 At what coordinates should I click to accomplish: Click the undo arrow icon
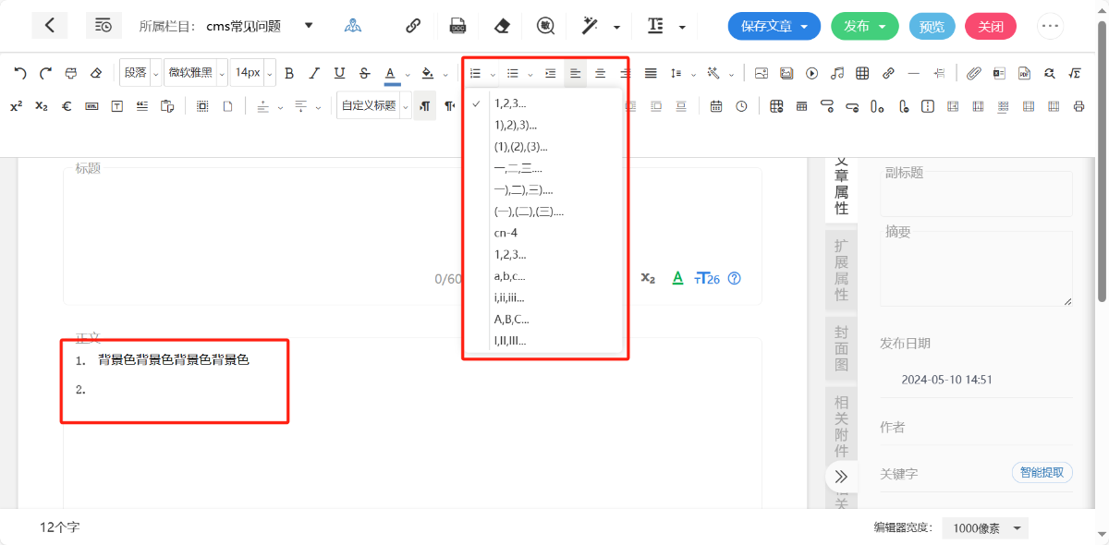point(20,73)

--

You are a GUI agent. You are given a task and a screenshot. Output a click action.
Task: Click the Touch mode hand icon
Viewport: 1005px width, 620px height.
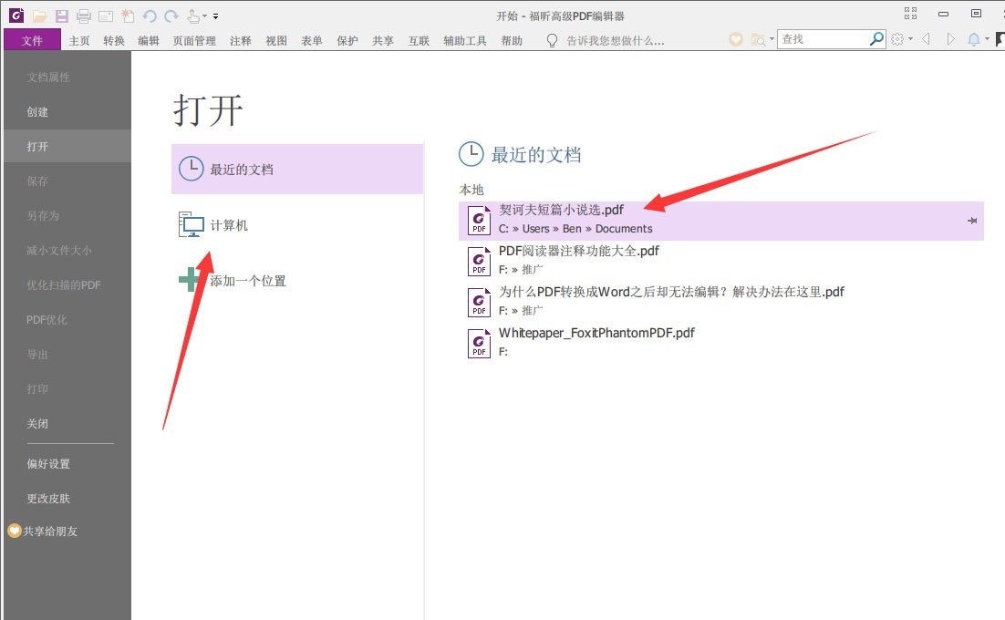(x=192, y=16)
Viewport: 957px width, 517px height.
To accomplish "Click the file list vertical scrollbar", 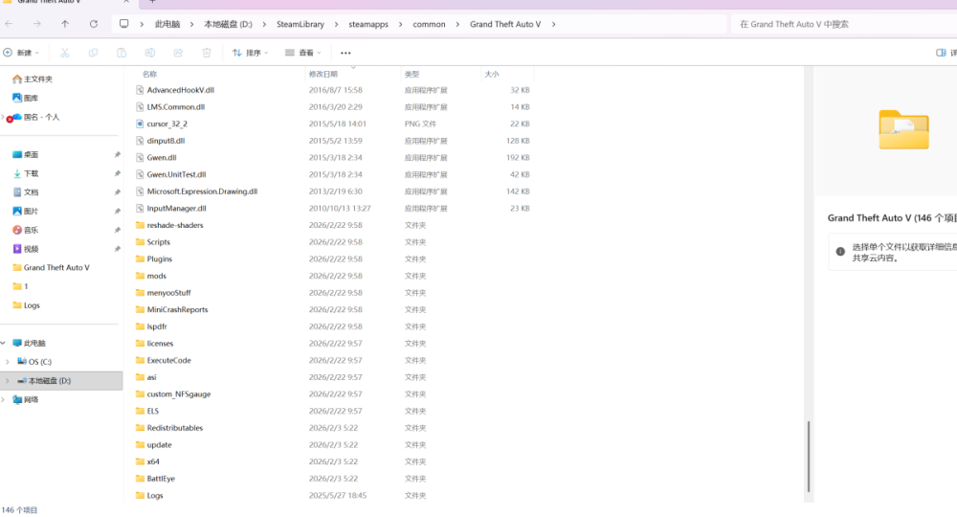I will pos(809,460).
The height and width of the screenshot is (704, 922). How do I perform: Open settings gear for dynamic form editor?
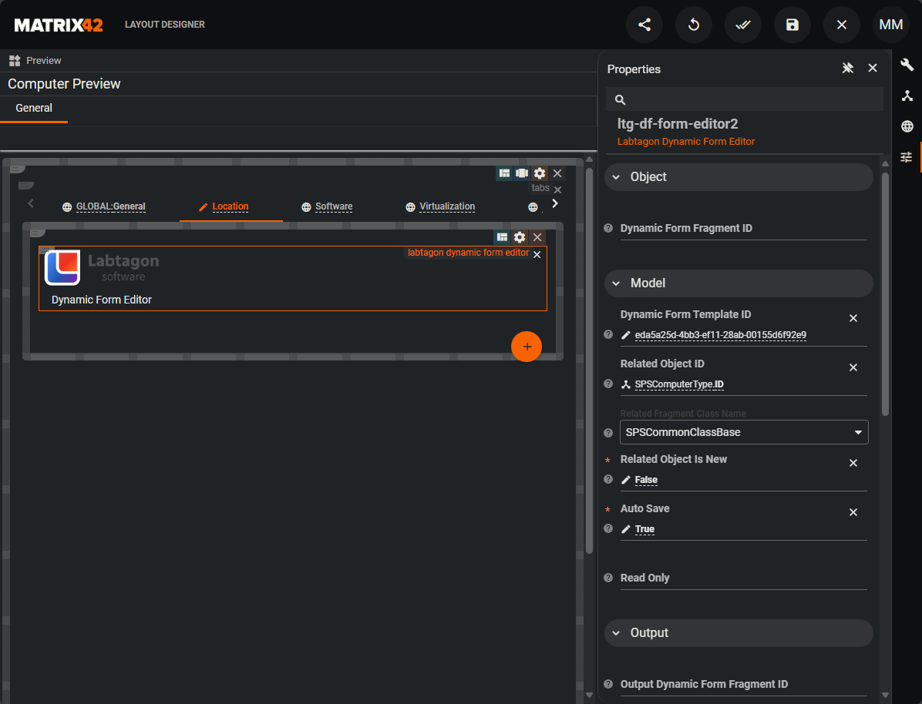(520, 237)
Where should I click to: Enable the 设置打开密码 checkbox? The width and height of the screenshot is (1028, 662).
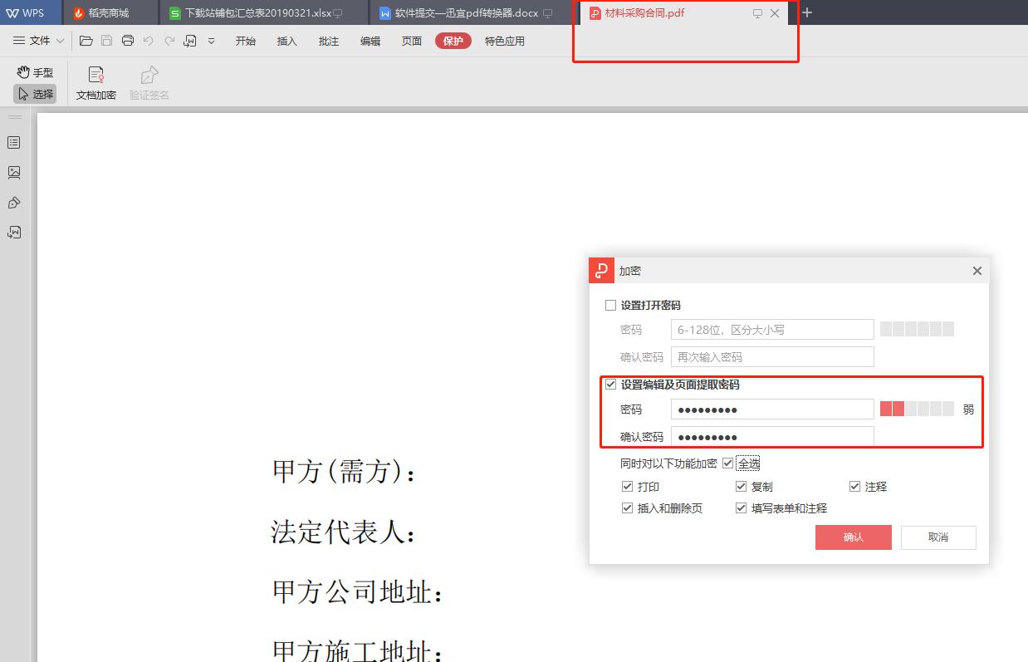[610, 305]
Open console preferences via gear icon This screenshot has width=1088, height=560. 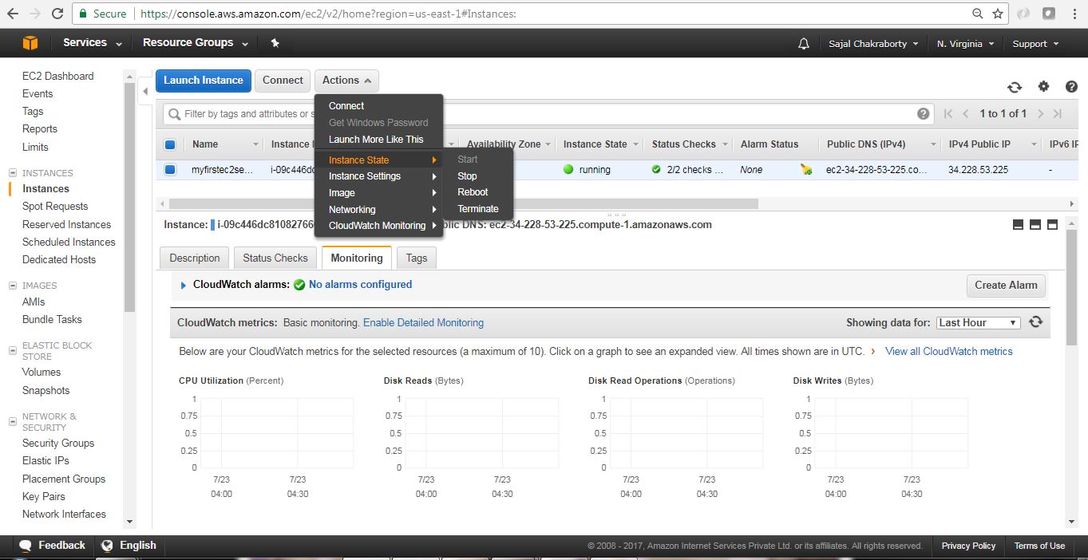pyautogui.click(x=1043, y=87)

==

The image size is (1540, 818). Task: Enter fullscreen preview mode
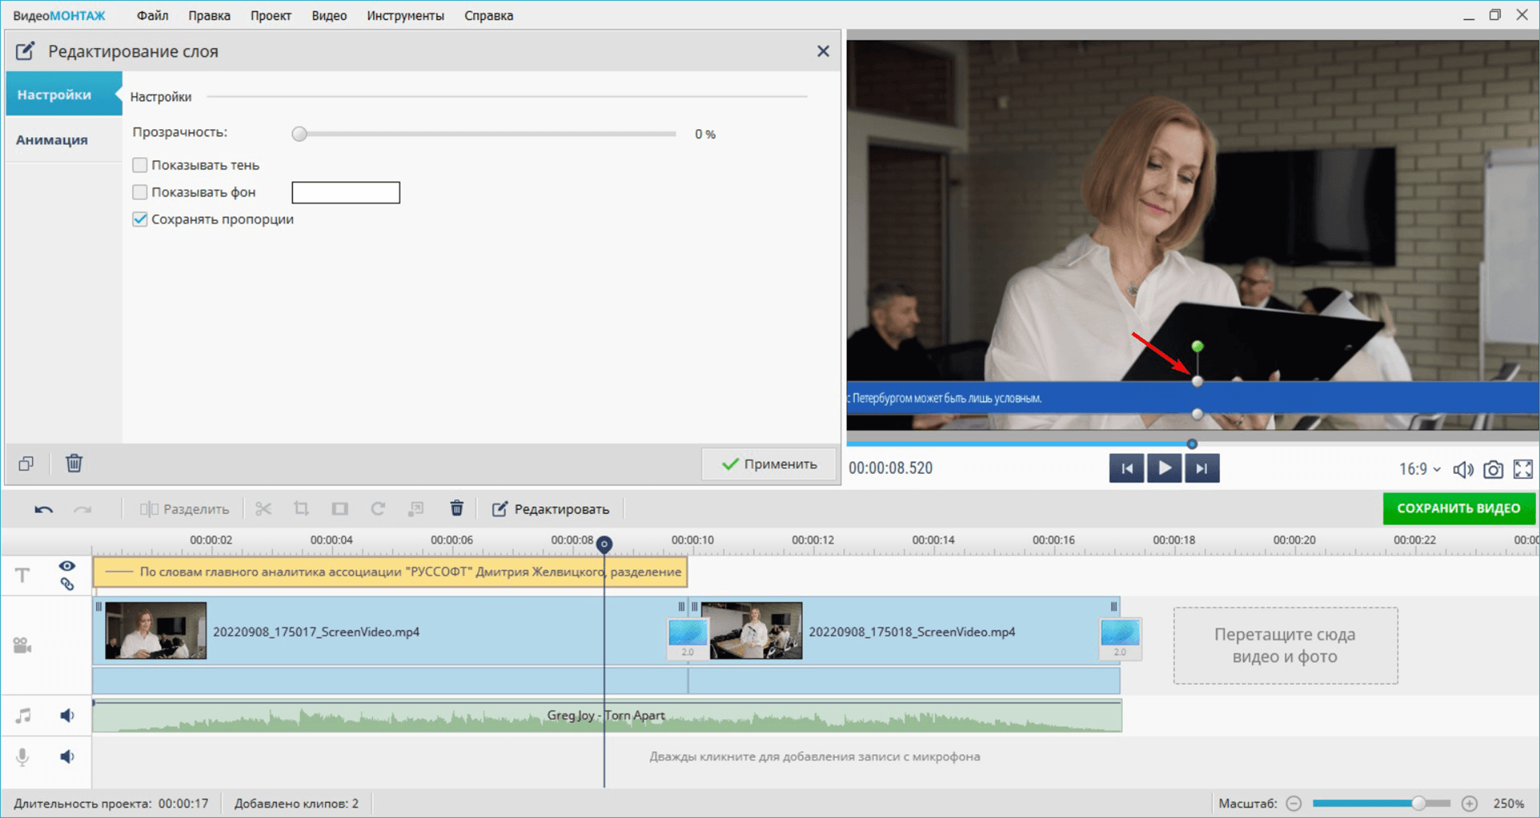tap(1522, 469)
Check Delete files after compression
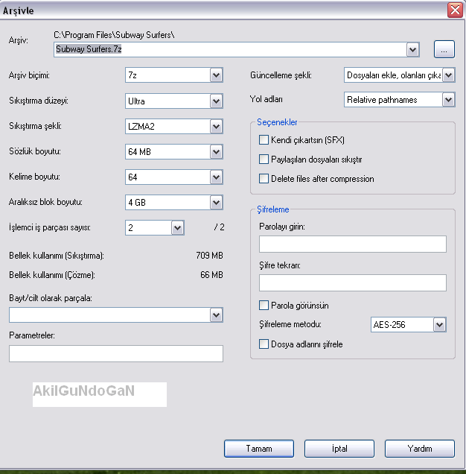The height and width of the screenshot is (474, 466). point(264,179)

■ INSTRUCTIONS FOR THE TASK ■
Retype everything in the listing from the line containing "The image size" down to the line containing "The height and width of the screenshot is (474, 466).", both of those lines included, and leave the pictures out.

■ ANSWER TO THIS EXERCISE ■
The image size is (1540, 818). Task: Enter fullscreen preview mode
tap(1522, 469)
Check Delete files after compression
The height and width of the screenshot is (474, 466). point(264,179)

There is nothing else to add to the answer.